Lorsque
pour la première fois – quatre jours après mon arrivée- je suis
entrée dans le parc de Monique, immédiatement la sensation de
pénétrer au paradis dans un océan de fraîcheur et de verdure m'a
envahie, sensation qui ne s'est jamais démentie.
Monique,
la bâtisseuse et son énorme frère posé sur une chaise et
surveillant le chantier en cours de construction (vingt quatre
nouvelles chambres cachées dans la verdure), Monique qui fait vivre
cinquante personnes, se logeant, mangeant, travaillant chez elle ;
des enfants jouent partout, des artisans sont installés à l'ombre,
creusant, évidant, frappant, taillant le bois dur de l'iroko, du
teck, de l'acajou pour en faire émerger de magnifiques statues,
animaux, êtres fantasmagoriques accrochés aux arbres, posés le
long des allées.
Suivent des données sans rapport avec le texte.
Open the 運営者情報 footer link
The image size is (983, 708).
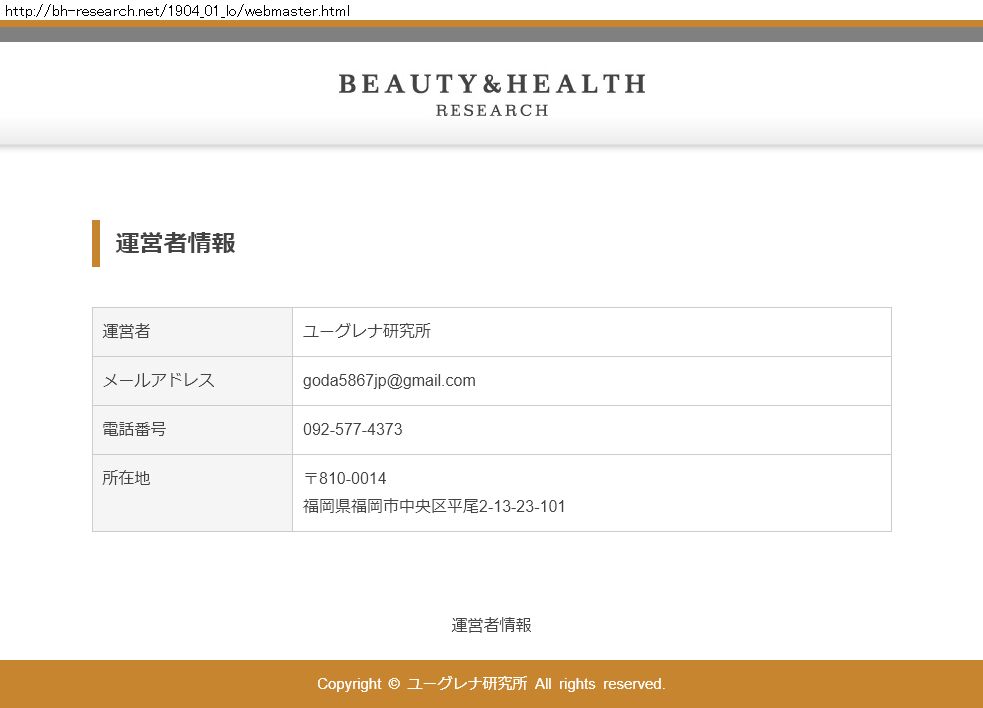click(x=491, y=626)

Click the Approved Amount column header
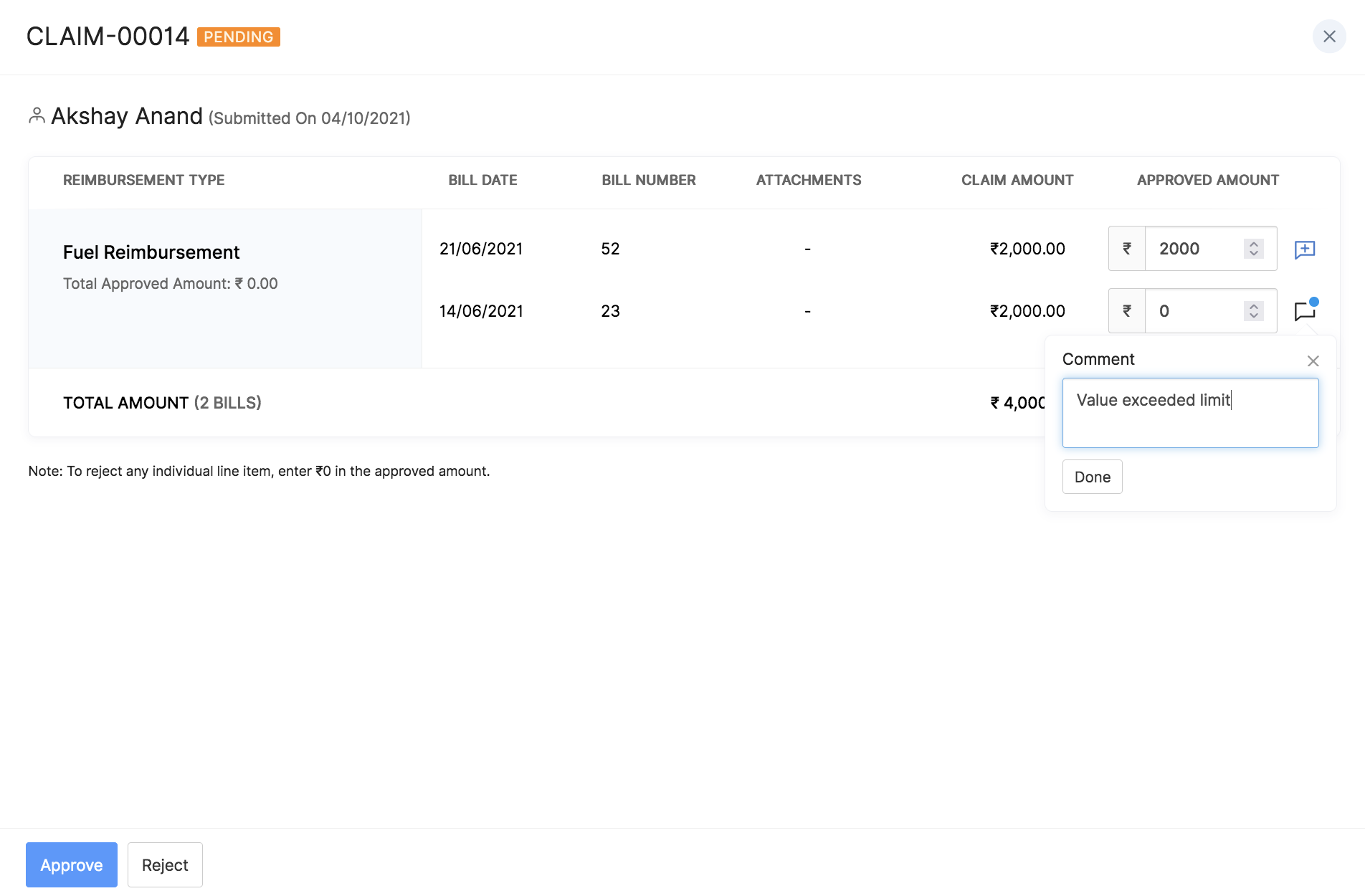[1207, 180]
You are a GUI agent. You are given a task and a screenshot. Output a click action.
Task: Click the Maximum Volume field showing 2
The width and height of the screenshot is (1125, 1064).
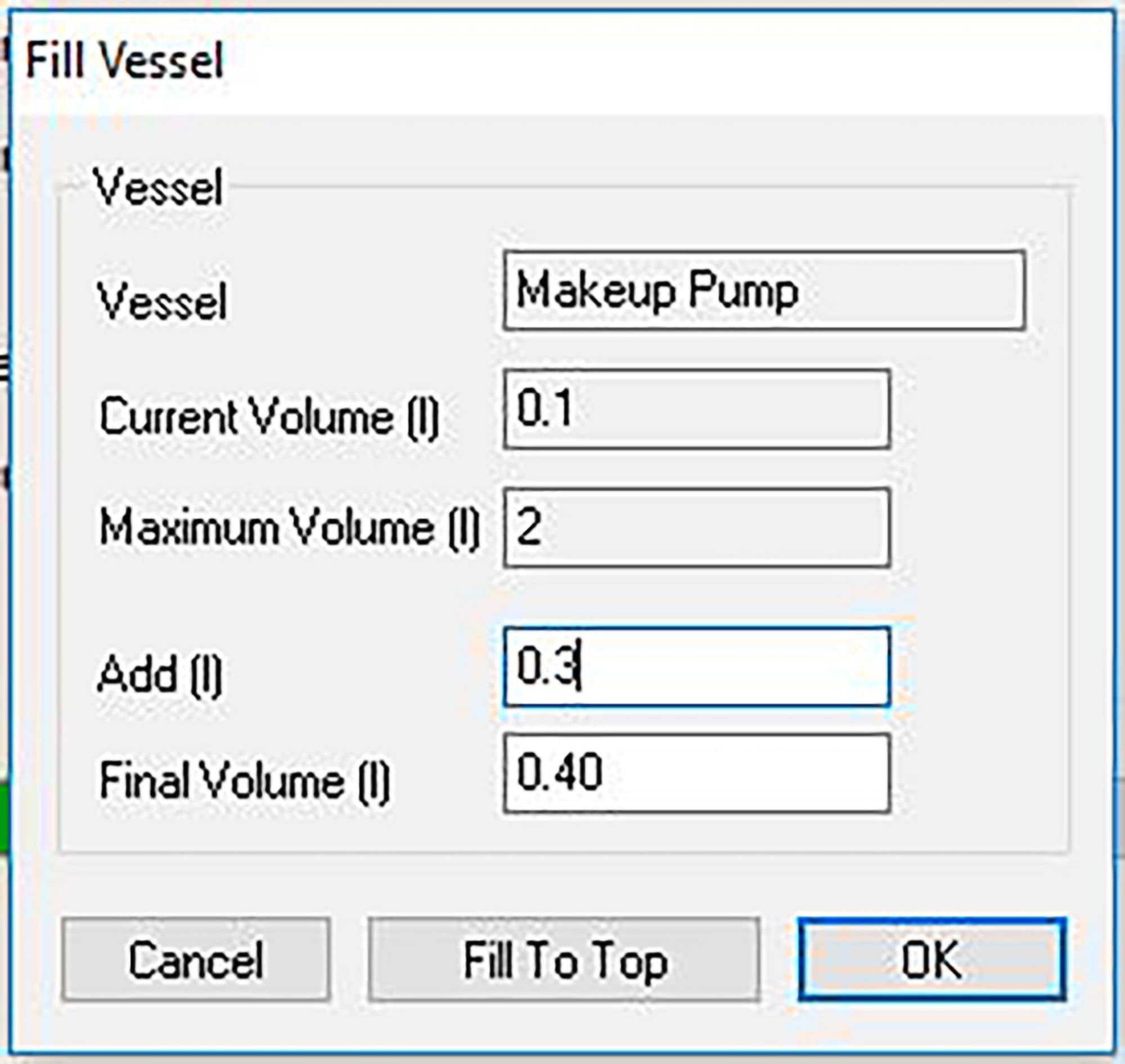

J'entends encore le son de leurs ciseaux, marteaux
résonner ; Monique et ses deux crocodiles, son chien et
Marguerite l'antilope, Monique qui n'a pas d'âge mais un âge
conséquent et vient encore d'aller chercher un enfant à
l'orphelinat.
Ce
lieu magique, à la sortie d'Abomey, où l'on mange une délicieuse
cuisine sous les paillotes, où les touristes logent pour 7000F CFA
la nuit, où députés/ministres viennent se détendre à la
fraîcheur, boire bières ou sodabi (le sodabi est un alcool fort,
environ 45 degré, fait à partir du tronc du palmier. Le palmier est
abattu, on y creuse des entailles et on récolte un liquide qui
goutte – c'est le vin de palme- qui une fois distillé donne le
sodabi).
Rien
ne qualifie mieux « A la lune » que le mot « forêt »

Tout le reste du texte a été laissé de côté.